§ **Dataset content**:
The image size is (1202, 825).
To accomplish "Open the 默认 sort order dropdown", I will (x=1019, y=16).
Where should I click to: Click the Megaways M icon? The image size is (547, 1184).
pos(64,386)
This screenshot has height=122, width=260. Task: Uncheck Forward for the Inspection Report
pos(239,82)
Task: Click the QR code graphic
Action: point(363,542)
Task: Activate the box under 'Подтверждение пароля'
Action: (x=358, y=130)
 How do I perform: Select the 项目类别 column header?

§ **The problem**:
Could you give the records above again, exactly and in full?

§ **Response to the task**:
The image size is (1202, 825).
To accomplish "Open the 默认 sort order dropdown", I will (x=1019, y=16).
Where should I click to: Click the Megaways M icon? The image size is (547, 1184).
pos(64,386)
This screenshot has height=122, width=260. Task: Uncheck Forward for the Inspection Report
pos(239,82)
Task: Click the QR code graphic
Action: point(363,542)
Task: Activate the box under 'Подтверждение пароля'
Action: (x=358, y=130)
 How do I perform: Select the 项目类别 column header?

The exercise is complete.